Unread postby CarlosFerreira » Thu 18 Dec 2008, 19:04:01

dorlomin wrote:The Gruniad pussy foot[/url] around the issue. It seems to be opaque. But it does not look like we have anywhere near the capacity to replace a significant portion of our current fleets with lithium yet. The idea that we could ratchet up a technology from powering hand helds to powering a fleet of cars without hitting cost and scaleability issues is more than I am willing to swallow.

Additionaly finding new sources of energy for the grid to charge these wonder cars will be another headache down the road.

I cant see lithium ion batteries being much more than a niche to allow bigger cars to use less petrol. For the luxuary market only (imo).


It's not just that. Everybody wants a piece of the action.

Common Tragedies wrote:One of scarier shotgun marriages being tossed around liberal circles lately has been the green auto bailout. This is the idea that we can save Detroit by giving them money in exchange for their commitment to build a fleet of electric vehicles. The only problem is that they don’t currently know how to do that. Specifically, the battery technology is years away, while Detroit needs the money yesterday. But many of the true believers remain undeterred, suggesting that we can pay Detroit to build the car “shells” now, and store them until the batteries are ready. [I'll let you insert your own 5 year plan joke here.]
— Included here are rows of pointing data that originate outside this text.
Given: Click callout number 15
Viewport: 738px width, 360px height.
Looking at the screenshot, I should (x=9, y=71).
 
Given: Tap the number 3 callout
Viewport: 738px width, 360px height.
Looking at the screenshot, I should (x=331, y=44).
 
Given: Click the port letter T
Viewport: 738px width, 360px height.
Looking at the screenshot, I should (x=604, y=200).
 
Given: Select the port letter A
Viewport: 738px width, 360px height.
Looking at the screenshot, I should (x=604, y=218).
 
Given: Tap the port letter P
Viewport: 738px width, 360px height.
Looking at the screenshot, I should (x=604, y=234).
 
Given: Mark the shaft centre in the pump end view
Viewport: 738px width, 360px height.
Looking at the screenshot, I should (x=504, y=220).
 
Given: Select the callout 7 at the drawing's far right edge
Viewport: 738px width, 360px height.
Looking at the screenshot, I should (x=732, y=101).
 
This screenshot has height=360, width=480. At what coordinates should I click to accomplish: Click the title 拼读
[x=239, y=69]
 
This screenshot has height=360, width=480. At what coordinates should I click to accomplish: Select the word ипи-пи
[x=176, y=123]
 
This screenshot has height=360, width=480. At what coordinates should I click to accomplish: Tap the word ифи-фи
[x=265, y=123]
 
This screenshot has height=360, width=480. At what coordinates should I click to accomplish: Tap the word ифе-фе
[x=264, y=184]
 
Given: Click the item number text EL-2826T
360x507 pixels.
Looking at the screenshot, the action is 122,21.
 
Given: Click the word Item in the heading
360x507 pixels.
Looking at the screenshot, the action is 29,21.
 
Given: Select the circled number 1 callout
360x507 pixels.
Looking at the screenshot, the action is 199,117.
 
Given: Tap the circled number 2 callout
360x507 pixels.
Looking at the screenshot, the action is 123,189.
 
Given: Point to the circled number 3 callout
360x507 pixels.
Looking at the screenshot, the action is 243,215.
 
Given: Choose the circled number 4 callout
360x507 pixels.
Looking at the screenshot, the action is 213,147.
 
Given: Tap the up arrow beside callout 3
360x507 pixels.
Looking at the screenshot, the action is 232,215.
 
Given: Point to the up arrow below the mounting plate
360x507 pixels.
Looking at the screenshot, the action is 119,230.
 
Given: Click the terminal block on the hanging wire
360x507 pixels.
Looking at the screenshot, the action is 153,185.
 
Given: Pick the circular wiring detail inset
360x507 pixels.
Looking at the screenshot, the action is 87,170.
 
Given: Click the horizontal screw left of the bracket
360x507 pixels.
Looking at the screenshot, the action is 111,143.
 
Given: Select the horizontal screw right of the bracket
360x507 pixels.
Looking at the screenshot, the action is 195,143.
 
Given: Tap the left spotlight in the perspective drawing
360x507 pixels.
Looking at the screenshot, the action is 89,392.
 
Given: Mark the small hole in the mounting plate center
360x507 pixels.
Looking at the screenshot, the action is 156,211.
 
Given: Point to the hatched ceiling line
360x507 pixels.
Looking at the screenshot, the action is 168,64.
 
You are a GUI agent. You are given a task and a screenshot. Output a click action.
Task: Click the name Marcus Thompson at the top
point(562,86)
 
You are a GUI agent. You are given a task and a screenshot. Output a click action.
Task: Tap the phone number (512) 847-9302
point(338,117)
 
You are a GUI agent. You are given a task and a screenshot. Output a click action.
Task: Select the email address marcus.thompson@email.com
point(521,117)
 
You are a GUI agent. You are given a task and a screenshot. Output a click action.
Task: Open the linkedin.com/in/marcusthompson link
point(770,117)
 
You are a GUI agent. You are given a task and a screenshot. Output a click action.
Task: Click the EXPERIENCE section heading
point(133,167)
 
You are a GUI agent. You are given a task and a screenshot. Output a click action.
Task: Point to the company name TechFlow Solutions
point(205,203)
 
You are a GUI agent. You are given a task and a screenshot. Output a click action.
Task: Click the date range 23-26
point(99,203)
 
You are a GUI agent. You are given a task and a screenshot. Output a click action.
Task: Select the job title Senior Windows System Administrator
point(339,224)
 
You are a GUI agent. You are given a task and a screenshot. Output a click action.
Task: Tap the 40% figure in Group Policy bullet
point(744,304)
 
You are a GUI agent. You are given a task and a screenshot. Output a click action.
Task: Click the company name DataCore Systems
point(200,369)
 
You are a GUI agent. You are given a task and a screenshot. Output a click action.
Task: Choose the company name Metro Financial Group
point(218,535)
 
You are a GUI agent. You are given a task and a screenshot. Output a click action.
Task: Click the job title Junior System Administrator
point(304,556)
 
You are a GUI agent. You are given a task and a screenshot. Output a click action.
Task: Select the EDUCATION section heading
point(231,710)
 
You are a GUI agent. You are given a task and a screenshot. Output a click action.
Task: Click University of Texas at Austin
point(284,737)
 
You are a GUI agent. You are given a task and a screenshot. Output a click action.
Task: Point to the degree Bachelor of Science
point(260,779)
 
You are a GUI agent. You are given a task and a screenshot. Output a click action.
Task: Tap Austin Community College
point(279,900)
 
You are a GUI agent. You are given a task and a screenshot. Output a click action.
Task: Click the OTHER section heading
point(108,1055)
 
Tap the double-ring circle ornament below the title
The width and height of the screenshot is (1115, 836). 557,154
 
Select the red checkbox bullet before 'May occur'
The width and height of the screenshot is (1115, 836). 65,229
So I was already thinking about this today when Tmoney emailed me a Wall Street Journal article (sub. required) reporting on a consortium of US battery manufactures seeking $1 billion in US loans to manufacture batteries in the United States. Now I’m all for subsidizing R&D, but there were some unsettling justifications for the program subtly weaved into the narrative. It’s not that electric car batteries don’t exist, they just don’t exist at a competitive price. Tesla will gladly sell you an electric roadster for $100K. So you’d think that if we really want a fleet of electric cars, we’d be trying to get the batteries from the cheapest source available. Think again. The battery industry has largely migrated from the US to Asia over the past two decades because of cheaper costs and locational spillovers (where do all of your electronics come from?). But this loan would stipulate that all of the money be spent in the US, creating green jobs (there’s bird number two). There is also the vague warning from unspecified “experts” that “battery technology and manufacturing capacity could become as strategically important as oil is today” (and there’s the third bird, national security). I’m no battery expert, but I fail to see the parallels with oil, a geographically concentrated, finite natural resource.